The Holy Trinity Church experienced an increase in interest after the episode aired, with some viewers holding their own weddings there. Backpackers also visit the church during their holidays to see the nave where Scott and Charlene were married. The church has since been used again by Neighbours to film the weddings of Harold and Madge, Libby Kennedy (Kym Valentine) and Drew Kirk (Dan Paris), and Vanessa Villante (Alin Sumarwata) and Lucas Fitzgerald (Scott Major).
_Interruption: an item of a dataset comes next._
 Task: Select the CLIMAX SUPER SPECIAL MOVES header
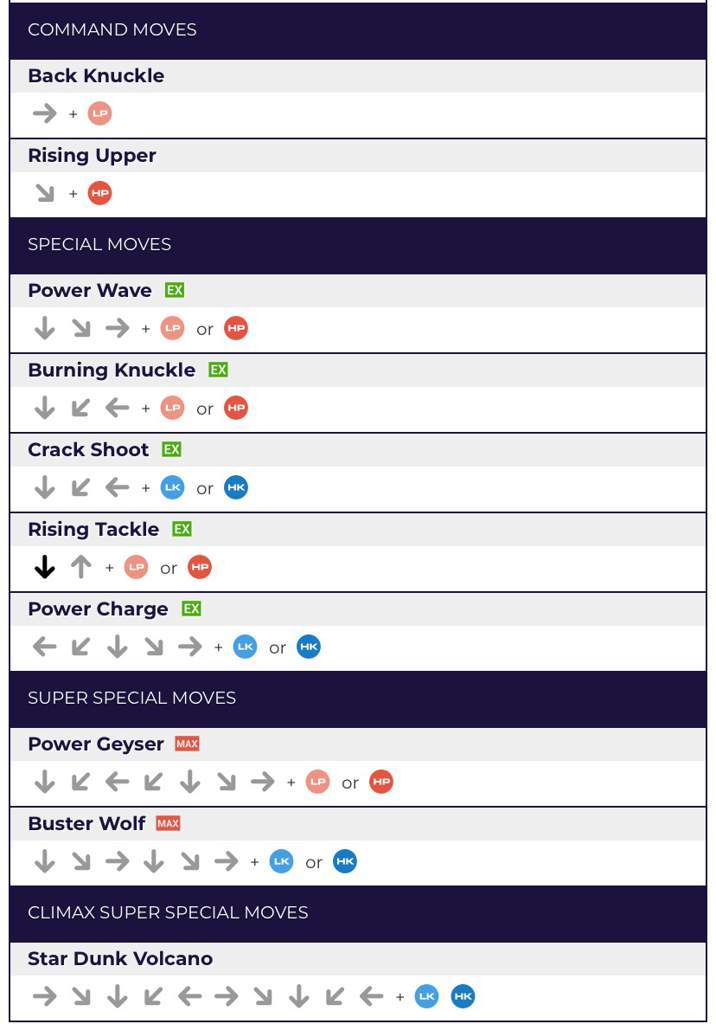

Charlene's wedding dress was donated to the Tasmanian Museum and Art Gallery by Grundy television in 1989. It has since gone on display in the Powerhouse Museum and travelled to Victoria and the UK. A copy of the episode's script, autographed by Harding, fetched £2,000 when it came up for auction in London.

In October 1997, the serial's longest serving character, Helen Daniels (Anne Haddy), was seen watching a video of Scott and Charlene's wedding before she died. Kathleen Morgan from the Daily Record commented: "The wedding video brought back memories of the soap's golden years." Footage of the wedding was later shown during the soap's 20th anniversary episode, "Friends for Twenty Years". Charlene became an iconic bridal image, and when Jane Turner and Gina Riley were writing the 2004 season finale of Kath & Kim, they asked Minogue to play the character of Epponnee Rae who was due to get married. Executive producer Rick McKenna thought that it would be funny for Minogue to dress up as Charlene and the singer agreed. She appeared as a futuristic version of the character, complete with a lacy dress and 80s style hair.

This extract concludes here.